* **Input data**:
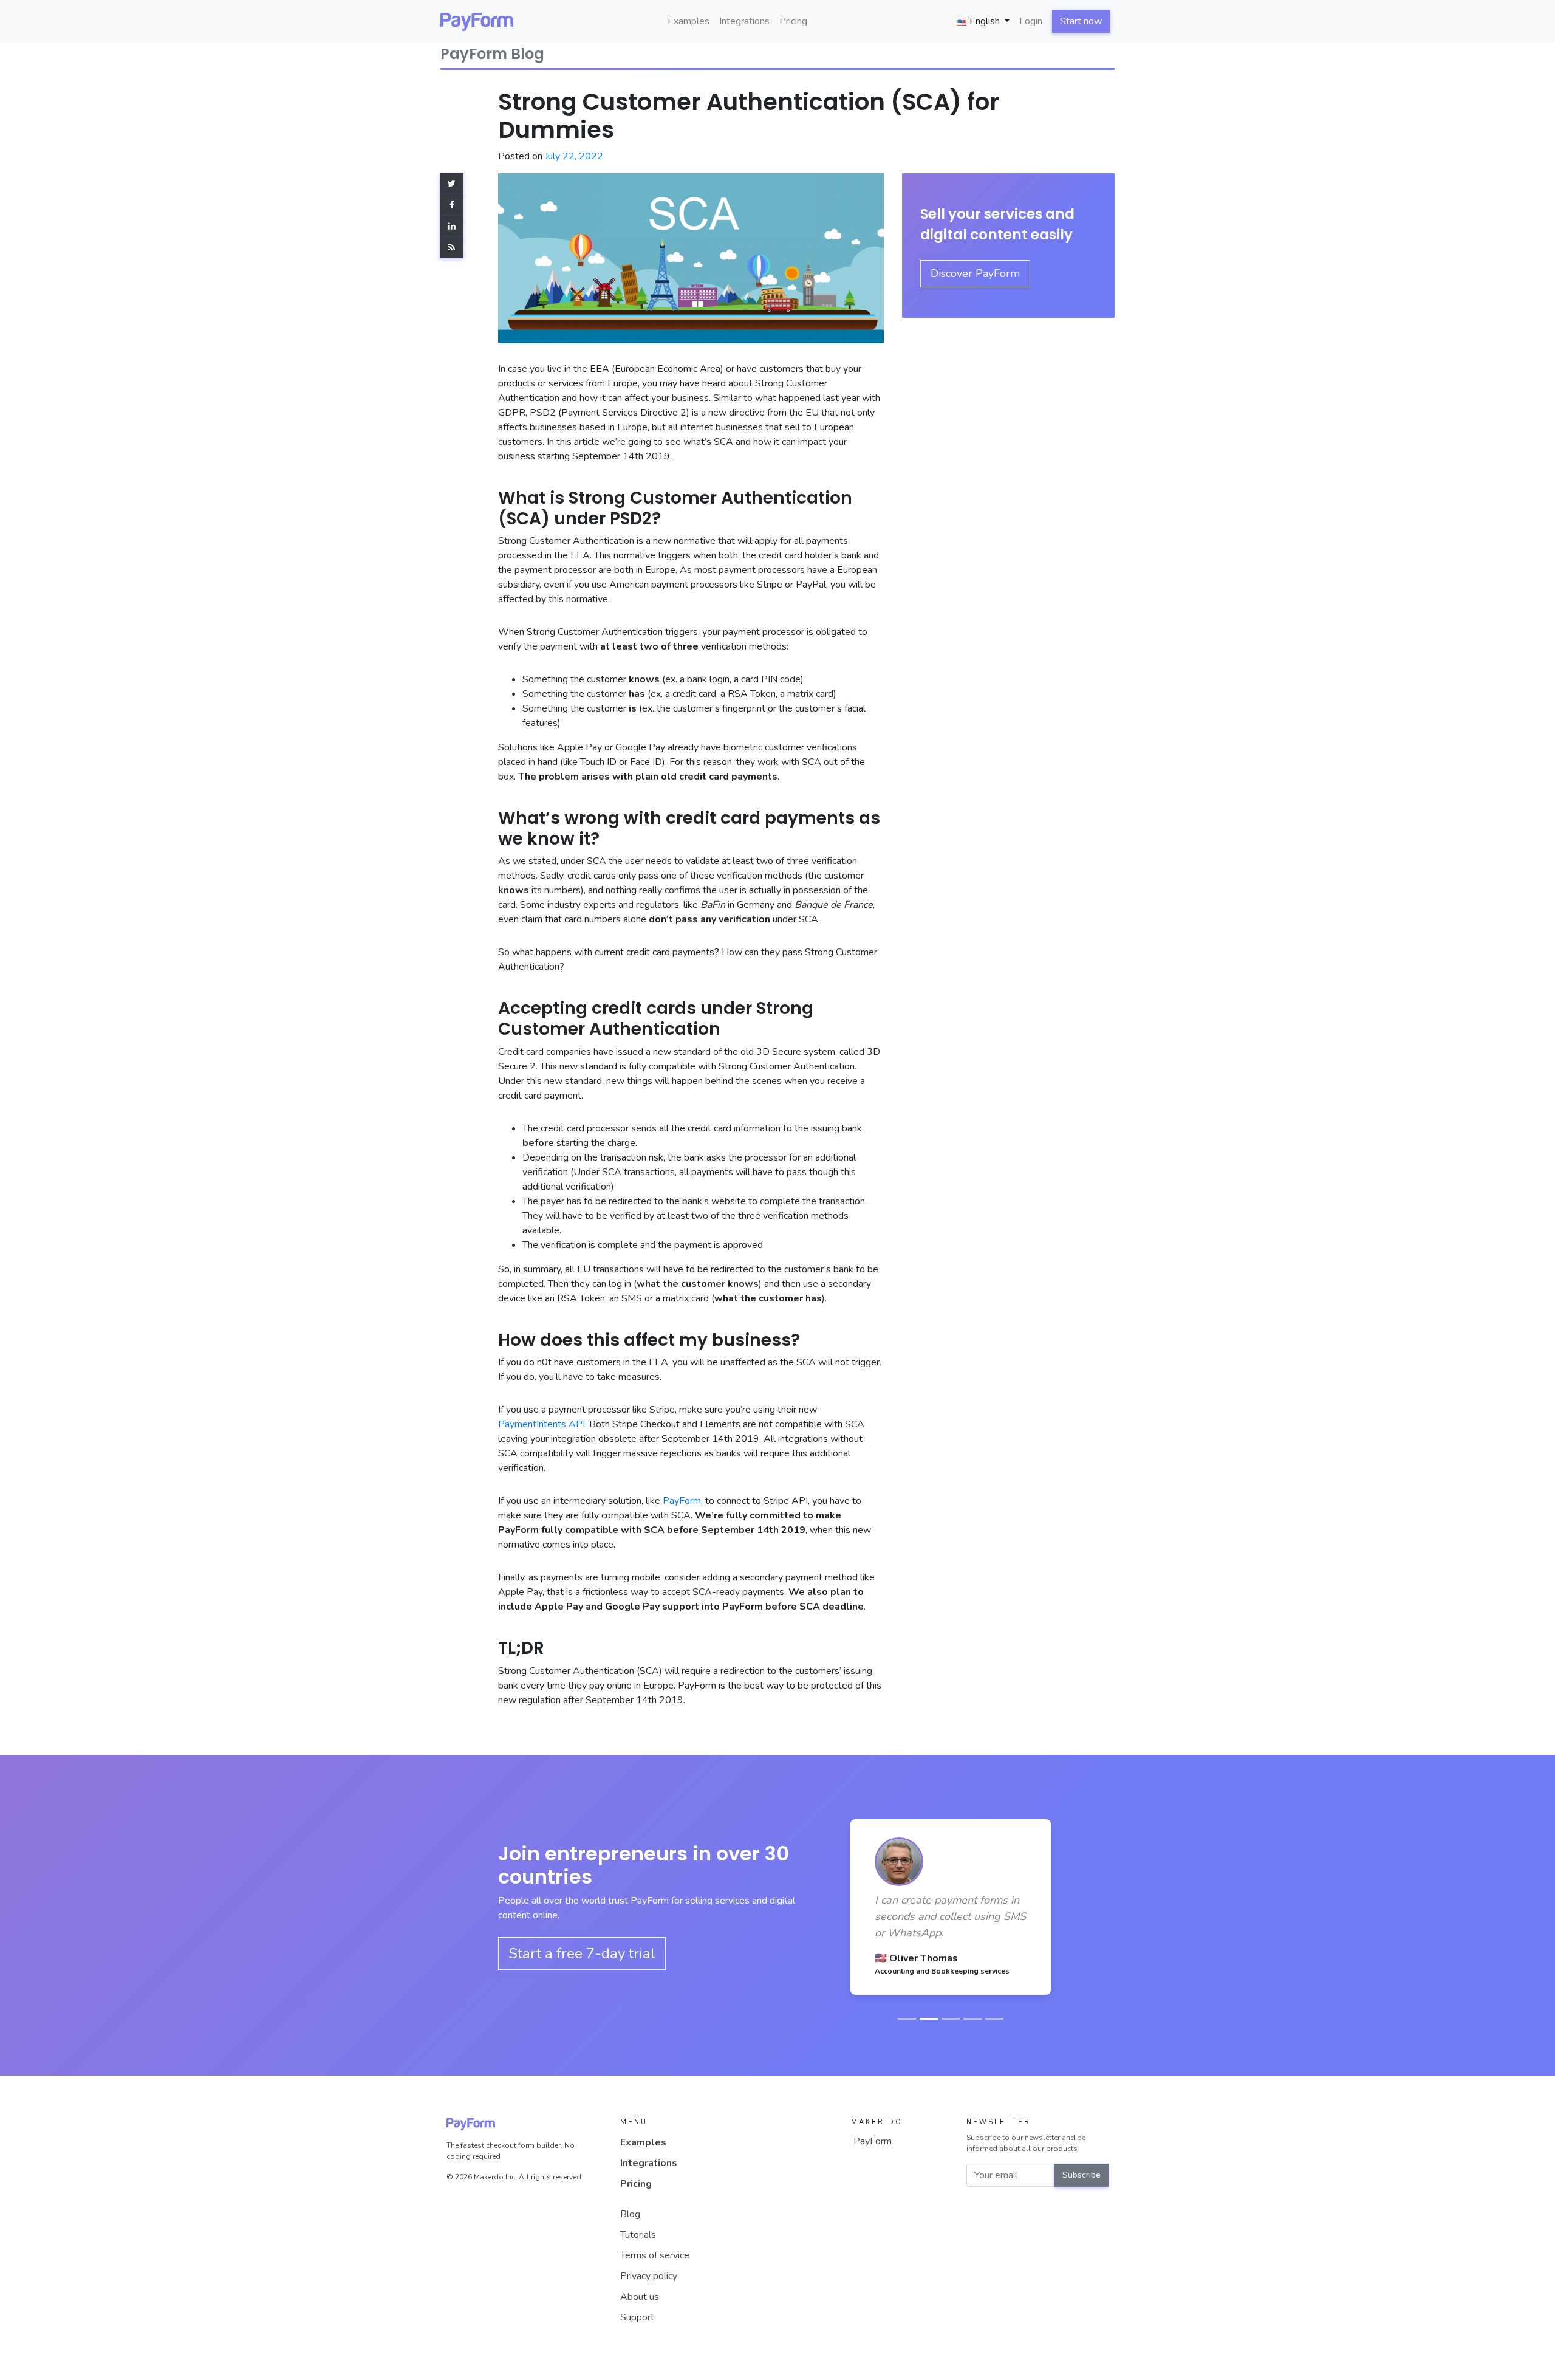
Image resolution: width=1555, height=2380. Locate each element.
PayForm (682, 1500)
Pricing (793, 21)
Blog (630, 2214)
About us (639, 2296)
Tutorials (638, 2234)
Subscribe (1081, 2175)
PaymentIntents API (541, 1424)
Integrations (744, 21)
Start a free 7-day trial (581, 1953)
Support (637, 2317)
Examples (688, 21)
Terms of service (654, 2255)
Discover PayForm (975, 273)
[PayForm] (476, 21)
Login (1030, 21)
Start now (1081, 21)
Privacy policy (648, 2276)
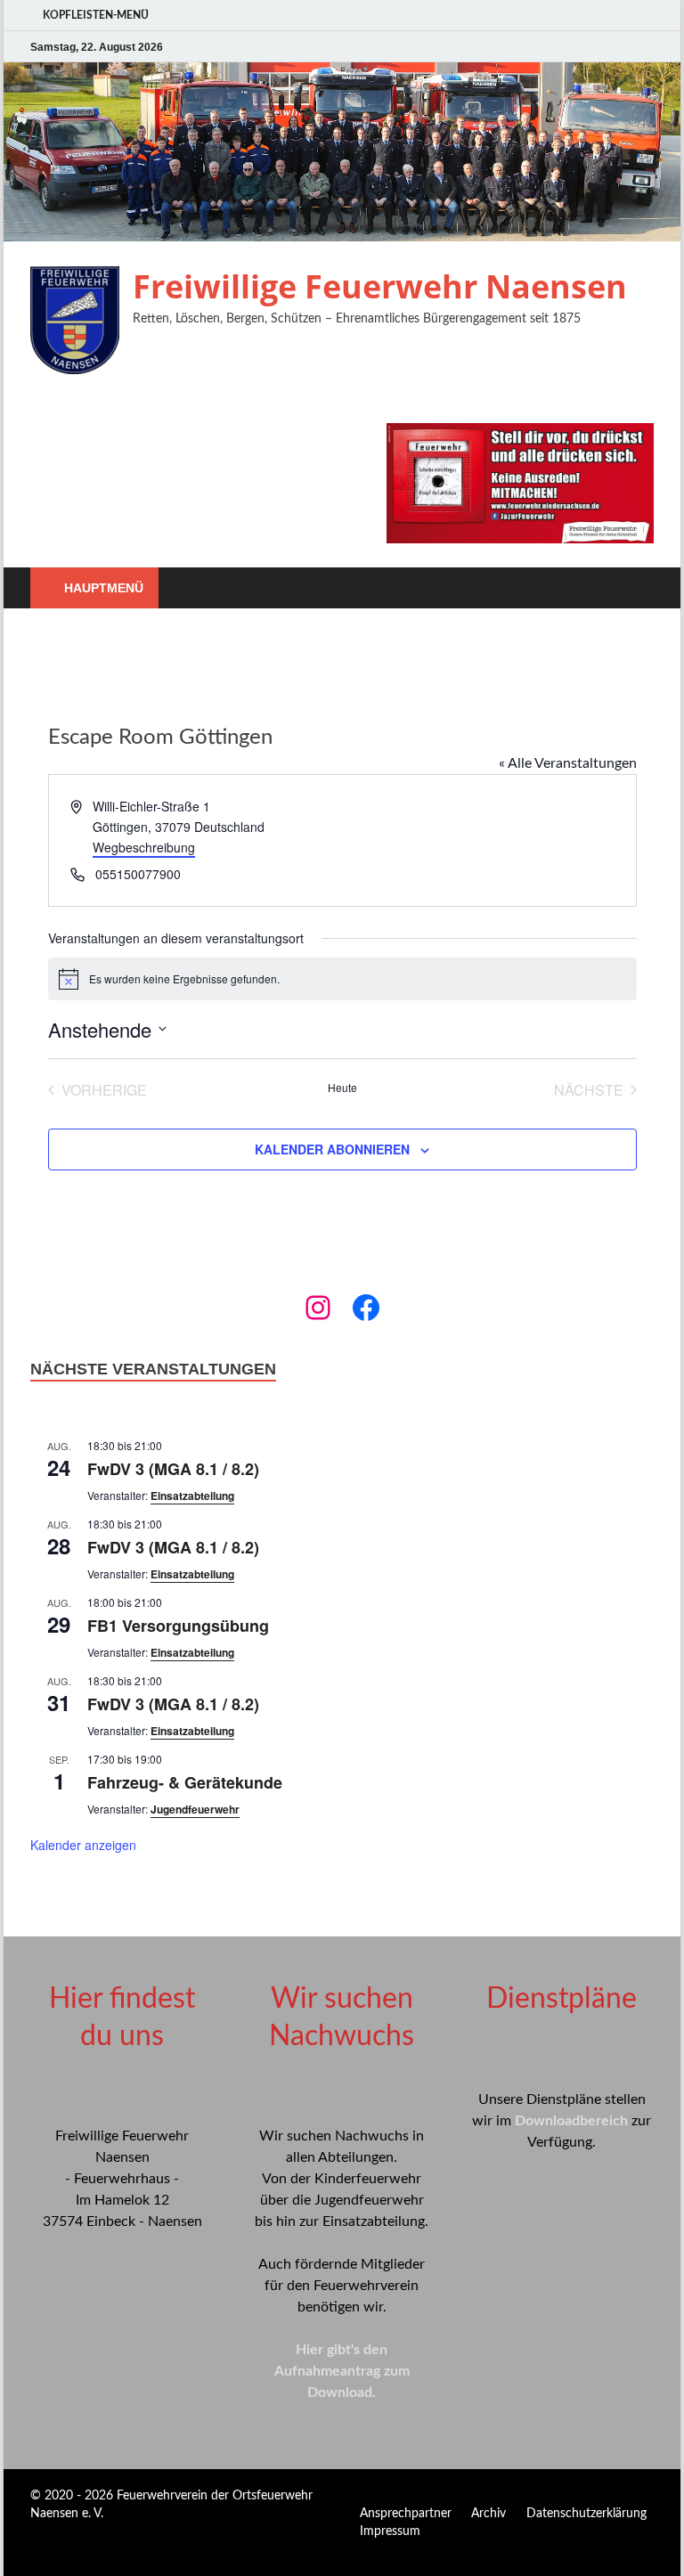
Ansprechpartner (406, 2513)
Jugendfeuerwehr (195, 1809)
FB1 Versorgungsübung (178, 1625)
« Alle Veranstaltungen (568, 763)
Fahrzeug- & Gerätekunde (184, 1782)
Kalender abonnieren (332, 1149)
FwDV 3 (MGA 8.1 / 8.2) (173, 1468)
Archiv (488, 2513)
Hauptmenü (103, 588)
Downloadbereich (571, 2121)
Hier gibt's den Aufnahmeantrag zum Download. (342, 2371)
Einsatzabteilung (192, 1496)
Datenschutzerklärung (586, 2513)
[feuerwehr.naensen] (318, 1308)
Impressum (390, 2531)
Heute (342, 1087)
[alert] (342, 979)
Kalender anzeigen (83, 1845)
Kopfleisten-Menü (96, 15)
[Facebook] (366, 1308)
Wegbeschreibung (144, 847)
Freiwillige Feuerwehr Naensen (380, 286)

* **Task objective**:
Please return the data above exactly as it stands from the line with "About us (639, 2296)" to the line with "Datenschutzerklärung (586, 2513)", keeping both of those lines but none of the pictures.

* **Expected output**:
About us (639, 2296)
Tutorials (638, 2234)
Subscribe (1081, 2175)
PaymentIntents API (541, 1424)
Integrations (744, 21)
Start a free 7-day trial (581, 1953)
Support (637, 2317)
Examples (688, 21)
Terms of service (654, 2255)
Discover PayForm (975, 273)
[PayForm] (476, 21)
Login (1030, 21)
Start now (1081, 21)
Privacy policy (648, 2276)
Ansprechpartner (406, 2513)
Jugendfeuerwehr (195, 1809)
FB1 Versorgungsübung (178, 1625)
« Alle Veranstaltungen (568, 763)
Fahrzeug- & Gerätekunde (184, 1782)
Kalender abonnieren (332, 1149)
FwDV 3 (MGA 8.1 / 8.2) (173, 1468)
Archiv (488, 2513)
Hauptmenü (103, 588)
Downloadbereich (571, 2121)
Hier gibt's den Aufnahmeantrag zum Download. (342, 2371)
Einsatzabteilung (192, 1496)
Datenschutzerklärung (586, 2513)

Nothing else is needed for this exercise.